People looking to avoid the NSA's extensive electronic spying programs may have thought that unplugging their Internet connections would be enough to hide from prying eyes. Maybe not. A new report from the New York Times claims the spy agency employs "secret technology that enables it to enter and alter data in computers even if they are not connected to the Internet."
Dubbed Quantum, this program "relies on a covert channel of radio waves" that can be broadcast from up to eight miles away and "insert packets of data in milliseconds." It also requires some hardware on the receiving end. According to the NYT, the covert communications target tiny transceivers that can be hidden inside computers or devices as small as USB cables.

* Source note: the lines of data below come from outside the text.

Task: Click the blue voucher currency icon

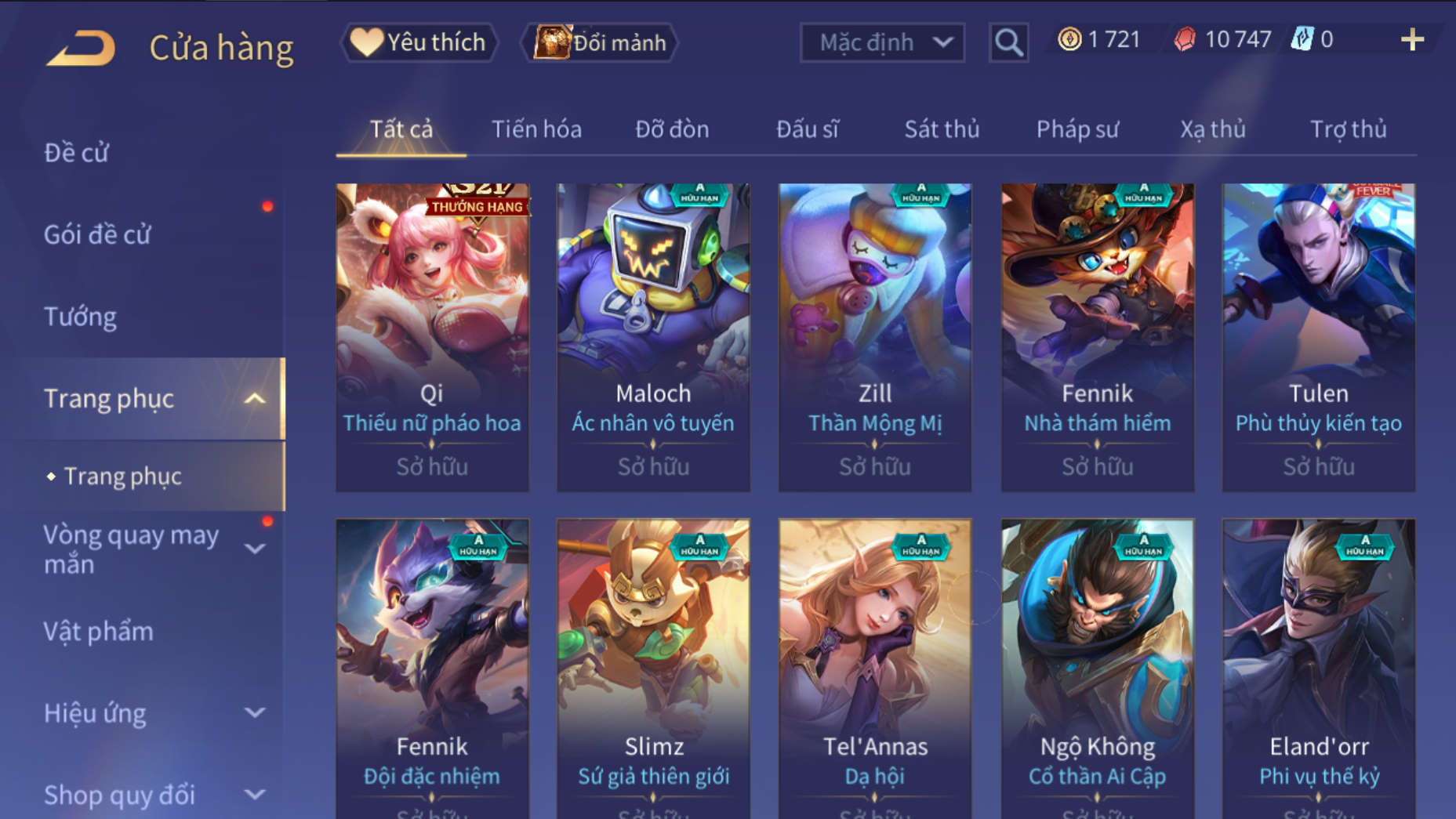Action: click(x=1302, y=39)
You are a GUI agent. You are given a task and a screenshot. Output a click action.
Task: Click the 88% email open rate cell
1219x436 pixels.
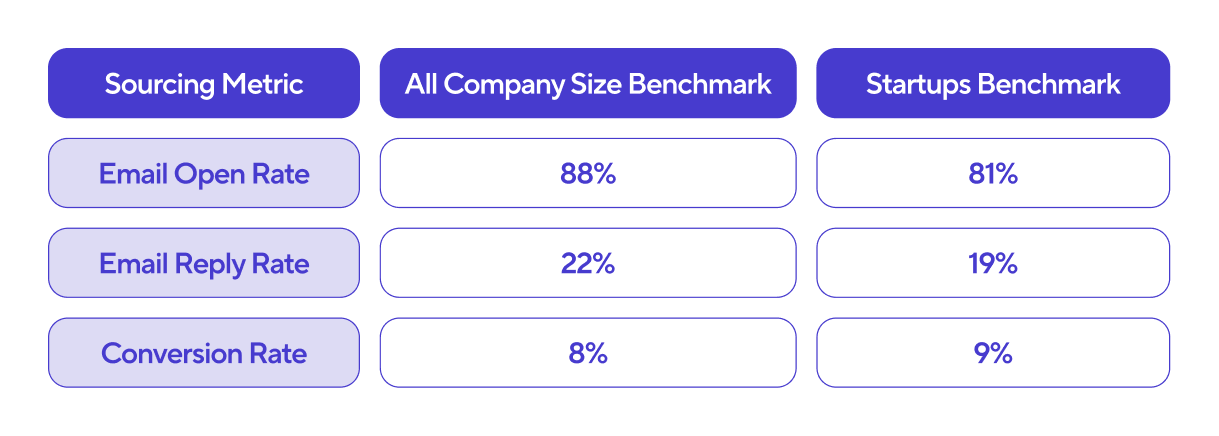click(588, 173)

Implanting one of those bugs requires physical access to the machine, of course, but that shouldn't be a problem for NSA spooks. The agency reportedly has a program in place to intercept PC shipments for the purpose of installing software and "hardware components."
Active since 2008, the Quantum program may have compromised as many as 100,000 machines. The NYT claims there's no evidence of domestic use, though. Targets reportedly included the Chinese and Russian military, drug cartels, European trade institutions, and countries like Saudia Arabia, India, and Pakistan.
U.S. President Barack Obama is scheduled to discuss NSA reforms on Friday. A White House review panel has examined the NSA's practices, and it reportedly made 46 recommendations. Government officials have met with privacy groups and tech companies, as well. It will be interesting to see whether those groups were convincing enough to produce meaningful reform.